Directions: Where the line containing "Meteorologia e Oceanografia (90, 2306)" appears in the records below, begin there and write out each line exactly until the last one, and nothing more.

Records from a dataset

◆ ◆ ◆ ◆

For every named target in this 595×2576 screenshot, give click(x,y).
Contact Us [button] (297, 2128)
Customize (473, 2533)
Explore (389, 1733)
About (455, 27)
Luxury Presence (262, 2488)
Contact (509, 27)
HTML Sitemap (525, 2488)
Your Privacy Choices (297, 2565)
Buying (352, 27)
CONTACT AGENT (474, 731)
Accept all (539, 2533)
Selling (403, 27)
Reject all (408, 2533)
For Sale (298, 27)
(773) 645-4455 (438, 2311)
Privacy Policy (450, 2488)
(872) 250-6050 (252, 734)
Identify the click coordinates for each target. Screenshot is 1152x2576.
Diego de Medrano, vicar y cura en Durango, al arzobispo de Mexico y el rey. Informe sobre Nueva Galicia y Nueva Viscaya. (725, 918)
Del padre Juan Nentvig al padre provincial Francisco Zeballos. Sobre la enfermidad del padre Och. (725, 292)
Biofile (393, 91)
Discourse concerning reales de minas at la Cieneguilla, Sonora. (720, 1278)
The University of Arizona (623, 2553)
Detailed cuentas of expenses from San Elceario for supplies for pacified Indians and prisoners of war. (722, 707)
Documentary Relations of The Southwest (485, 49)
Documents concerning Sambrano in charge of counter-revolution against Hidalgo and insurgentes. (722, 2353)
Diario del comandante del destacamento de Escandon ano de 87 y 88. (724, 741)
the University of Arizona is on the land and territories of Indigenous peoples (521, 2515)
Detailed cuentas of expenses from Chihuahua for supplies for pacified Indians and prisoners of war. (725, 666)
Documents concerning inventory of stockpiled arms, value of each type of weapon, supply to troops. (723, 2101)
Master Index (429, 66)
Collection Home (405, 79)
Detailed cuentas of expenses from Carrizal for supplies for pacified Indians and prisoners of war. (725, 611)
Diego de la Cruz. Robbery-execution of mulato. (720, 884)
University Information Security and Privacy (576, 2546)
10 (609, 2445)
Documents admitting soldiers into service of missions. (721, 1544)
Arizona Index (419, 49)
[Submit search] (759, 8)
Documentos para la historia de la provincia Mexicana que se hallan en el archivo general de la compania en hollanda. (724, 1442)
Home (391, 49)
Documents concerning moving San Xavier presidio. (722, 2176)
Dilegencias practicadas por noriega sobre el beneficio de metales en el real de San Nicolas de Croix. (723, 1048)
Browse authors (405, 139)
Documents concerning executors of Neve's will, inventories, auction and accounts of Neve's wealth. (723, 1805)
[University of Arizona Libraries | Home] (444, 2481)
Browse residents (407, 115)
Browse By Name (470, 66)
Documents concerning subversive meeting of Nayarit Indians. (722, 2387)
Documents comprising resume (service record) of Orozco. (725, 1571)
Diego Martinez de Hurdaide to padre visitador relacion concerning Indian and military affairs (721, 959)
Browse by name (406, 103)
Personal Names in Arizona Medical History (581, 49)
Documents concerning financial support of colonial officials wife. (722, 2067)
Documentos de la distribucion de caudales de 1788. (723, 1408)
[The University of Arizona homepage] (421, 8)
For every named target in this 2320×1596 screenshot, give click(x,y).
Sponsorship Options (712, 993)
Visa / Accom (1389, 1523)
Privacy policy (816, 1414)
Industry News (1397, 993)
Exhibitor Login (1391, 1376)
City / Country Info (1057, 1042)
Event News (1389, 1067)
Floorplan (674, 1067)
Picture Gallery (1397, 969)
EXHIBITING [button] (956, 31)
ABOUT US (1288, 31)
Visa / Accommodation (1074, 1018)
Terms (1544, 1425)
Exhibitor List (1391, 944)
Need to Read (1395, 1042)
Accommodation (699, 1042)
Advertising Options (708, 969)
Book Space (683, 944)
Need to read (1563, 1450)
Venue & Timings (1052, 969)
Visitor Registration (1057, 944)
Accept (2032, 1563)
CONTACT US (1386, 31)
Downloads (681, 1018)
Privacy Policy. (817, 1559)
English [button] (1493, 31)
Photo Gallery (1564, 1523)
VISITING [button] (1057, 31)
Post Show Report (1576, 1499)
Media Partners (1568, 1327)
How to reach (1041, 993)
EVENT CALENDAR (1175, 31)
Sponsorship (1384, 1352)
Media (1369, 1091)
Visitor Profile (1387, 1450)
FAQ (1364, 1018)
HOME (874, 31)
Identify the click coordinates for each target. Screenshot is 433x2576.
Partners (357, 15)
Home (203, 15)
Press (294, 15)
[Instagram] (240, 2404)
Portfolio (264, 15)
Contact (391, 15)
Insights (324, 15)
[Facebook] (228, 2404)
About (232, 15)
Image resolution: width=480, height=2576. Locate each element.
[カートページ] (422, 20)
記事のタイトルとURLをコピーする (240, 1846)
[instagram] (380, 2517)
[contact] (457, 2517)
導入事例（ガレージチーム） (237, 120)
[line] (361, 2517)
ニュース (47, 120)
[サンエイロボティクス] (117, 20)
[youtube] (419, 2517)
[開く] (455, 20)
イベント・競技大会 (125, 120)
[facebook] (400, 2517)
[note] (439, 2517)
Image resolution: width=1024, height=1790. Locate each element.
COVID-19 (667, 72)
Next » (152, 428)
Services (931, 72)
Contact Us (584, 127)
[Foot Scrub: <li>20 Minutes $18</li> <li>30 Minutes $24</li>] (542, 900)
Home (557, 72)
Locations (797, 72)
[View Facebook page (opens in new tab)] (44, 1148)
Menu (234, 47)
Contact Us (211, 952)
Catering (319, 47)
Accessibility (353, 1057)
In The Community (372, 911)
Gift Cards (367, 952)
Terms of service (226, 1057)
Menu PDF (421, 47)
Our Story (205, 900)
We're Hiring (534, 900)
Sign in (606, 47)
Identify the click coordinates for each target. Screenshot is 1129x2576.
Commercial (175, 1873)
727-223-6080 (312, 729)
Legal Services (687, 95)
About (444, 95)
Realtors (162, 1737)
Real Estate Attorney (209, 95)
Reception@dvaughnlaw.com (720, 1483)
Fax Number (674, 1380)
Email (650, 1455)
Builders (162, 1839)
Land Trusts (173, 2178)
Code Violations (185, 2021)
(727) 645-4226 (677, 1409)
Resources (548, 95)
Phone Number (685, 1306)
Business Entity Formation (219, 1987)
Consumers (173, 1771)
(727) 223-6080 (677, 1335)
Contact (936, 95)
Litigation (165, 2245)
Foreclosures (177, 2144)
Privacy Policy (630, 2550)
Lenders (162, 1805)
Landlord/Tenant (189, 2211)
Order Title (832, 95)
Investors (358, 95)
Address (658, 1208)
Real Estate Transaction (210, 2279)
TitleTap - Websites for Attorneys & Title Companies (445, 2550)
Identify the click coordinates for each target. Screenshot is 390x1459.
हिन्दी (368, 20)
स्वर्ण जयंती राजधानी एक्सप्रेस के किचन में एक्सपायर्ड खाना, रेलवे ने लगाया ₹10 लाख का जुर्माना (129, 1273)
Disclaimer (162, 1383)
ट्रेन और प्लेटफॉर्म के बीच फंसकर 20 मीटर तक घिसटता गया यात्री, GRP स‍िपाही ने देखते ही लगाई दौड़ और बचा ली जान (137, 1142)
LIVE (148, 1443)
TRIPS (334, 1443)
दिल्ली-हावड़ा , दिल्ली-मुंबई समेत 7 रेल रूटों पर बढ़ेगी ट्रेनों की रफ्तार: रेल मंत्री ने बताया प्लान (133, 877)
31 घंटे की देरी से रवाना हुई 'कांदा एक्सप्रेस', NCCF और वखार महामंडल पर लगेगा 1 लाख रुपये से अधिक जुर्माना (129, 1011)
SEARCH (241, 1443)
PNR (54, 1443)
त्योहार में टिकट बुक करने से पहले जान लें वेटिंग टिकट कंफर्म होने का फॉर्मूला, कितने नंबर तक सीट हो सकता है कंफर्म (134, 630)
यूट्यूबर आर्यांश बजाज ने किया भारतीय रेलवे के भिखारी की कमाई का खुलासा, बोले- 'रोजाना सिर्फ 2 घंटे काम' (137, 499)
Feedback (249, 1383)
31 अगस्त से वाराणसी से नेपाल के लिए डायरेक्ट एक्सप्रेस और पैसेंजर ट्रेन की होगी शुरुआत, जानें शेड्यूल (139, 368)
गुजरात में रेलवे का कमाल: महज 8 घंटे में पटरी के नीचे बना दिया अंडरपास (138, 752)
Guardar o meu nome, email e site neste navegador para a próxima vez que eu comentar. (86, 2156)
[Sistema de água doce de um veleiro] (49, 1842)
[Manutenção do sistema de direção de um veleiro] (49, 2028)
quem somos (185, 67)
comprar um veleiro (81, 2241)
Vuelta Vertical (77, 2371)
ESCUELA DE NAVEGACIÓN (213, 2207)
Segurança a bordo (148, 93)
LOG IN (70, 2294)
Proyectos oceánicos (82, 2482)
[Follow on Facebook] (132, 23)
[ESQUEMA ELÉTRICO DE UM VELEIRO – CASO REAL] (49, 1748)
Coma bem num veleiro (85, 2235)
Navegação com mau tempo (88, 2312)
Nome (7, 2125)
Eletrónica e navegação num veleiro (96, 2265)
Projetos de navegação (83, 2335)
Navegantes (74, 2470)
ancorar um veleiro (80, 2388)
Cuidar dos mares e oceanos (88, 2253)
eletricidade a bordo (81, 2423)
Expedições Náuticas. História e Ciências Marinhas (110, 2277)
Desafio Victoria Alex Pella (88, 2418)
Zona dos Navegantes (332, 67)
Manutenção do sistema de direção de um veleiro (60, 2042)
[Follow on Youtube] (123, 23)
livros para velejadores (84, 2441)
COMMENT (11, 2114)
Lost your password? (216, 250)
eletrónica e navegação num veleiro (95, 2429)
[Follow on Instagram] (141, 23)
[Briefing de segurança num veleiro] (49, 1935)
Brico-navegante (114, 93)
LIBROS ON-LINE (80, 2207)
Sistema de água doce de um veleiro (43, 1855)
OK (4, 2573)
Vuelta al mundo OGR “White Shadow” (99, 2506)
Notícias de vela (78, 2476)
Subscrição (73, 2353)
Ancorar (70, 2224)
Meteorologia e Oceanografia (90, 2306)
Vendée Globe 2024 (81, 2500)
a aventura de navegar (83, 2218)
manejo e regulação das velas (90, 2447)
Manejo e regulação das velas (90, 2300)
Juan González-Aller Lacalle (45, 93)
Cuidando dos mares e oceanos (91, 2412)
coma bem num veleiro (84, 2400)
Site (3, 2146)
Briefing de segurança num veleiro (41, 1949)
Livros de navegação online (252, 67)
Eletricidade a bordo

◆ ◆ ◆ ◆

Answer section:
Meteorologia e Oceanografia (90, 2306)
Vendée Globe 2024 (81, 2500)
a aventura de navegar (83, 2218)
manejo e regulação das velas (90, 2447)
Manejo e regulação das velas (90, 2300)
Juan González-Aller Lacalle (45, 93)
Cuidando dos mares e oceanos (91, 2412)
coma bem num veleiro (84, 2400)
Site (3, 2146)
Briefing de segurança num veleiro (41, 1949)
Livros de navegação online (252, 67)
Eletricidade a bordo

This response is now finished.